Laba dapat ditingkatkan dengan menghemat biaya,
misalnya dengan memangkas divisi atau unit bisnis
yang merugi, dan memangkas biaya yang tidak
realisatis. Pada kasus kesulitan keuangan yang tidak
terlalu parah, perbaikan kondisi keuangan dapat
dilakukan dengan meningkatkan pendapatan melalui
penjualan yang didukung oleh usaha-usaha
pemasaran. Analisa pasar perlu dilakukan untuk
memenangkan persaingan. Perusahaan juga perlu
menemukan keunggulan komparatif sebagaimana
yang dilakukan beberapa perusahaan penerbangan di
Indonesia ketika sedang kesulitan.
Kedua, mengubah cash flow menjadi positif,
misalnya dengan restrukturisasi hutang dan
penghematan. Restrukturisasi hutang dapat dilakukan
dengan negosiasi ulang dan penjadwalan kembali
hutang. Jika kreditur memilih kebangkrutan
perusahaan, maka uang mereka tidak akan kembali,
tetapi jika membantu perusahaan, maka perusahaan
(contoh Anteve) dapat melakukan perubahan
manajemen dan perbaikan perusahaan secara total
sehingga uang mereka akan kembali. Gilson (1990)

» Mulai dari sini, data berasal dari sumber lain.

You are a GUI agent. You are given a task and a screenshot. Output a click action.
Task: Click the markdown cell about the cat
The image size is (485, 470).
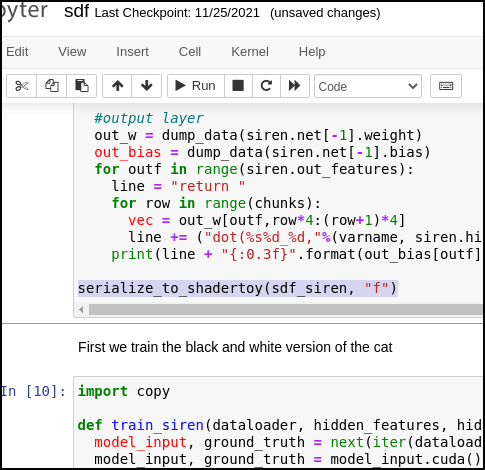click(x=235, y=347)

dalam Parker et al. (2002) membuktikan semasa
kesulitan keuangan, kontrol manajerial dan klaim
terhadap nilai residual perusahaan ditransfer ke
kreditur, biasanya bank.
Pada saat itu, kreditur meningkatkan
representasinya dalam dewan dan kontrol tidak
langsungnya melalui kepemilikan saham. Kreditur
mungkin ingin memaksimalkan pembayaran penuh
jika setelah restrukturisasi perusahaan dapat survive,
atau likuidasi. Di satu sisi mareka ingin klaim, bukan
kepemilikan. Karena itu, mereka tidak selalu
bertindak untuk kepentingan terbaik perusahaan. Tapi
di sisi lain, orang dapat berargumen bahwa kontrol
kreditur dapat dihubungkan dengan meningkatnya
kemungkinan survive perusahaan. Sebagai contoh,
restrukturisasi hutang sering mencakup modifikasi
perjanjian hutang sebagai upaya agar perusahaan tetap
berjalan sehingga akhirnya dapat membayar
kewajibannya (Parker et al., 2002).
Ketiga, memperbaiki kinerja dengan
melakukan perbaikan ke arah yang positif, misalnya
dengan merespon keinginan pelanggan. Tindakan ini
juga berguna untuk mengembalikan kepercayaan
pelanggan. Keempat, membangun budaya positif.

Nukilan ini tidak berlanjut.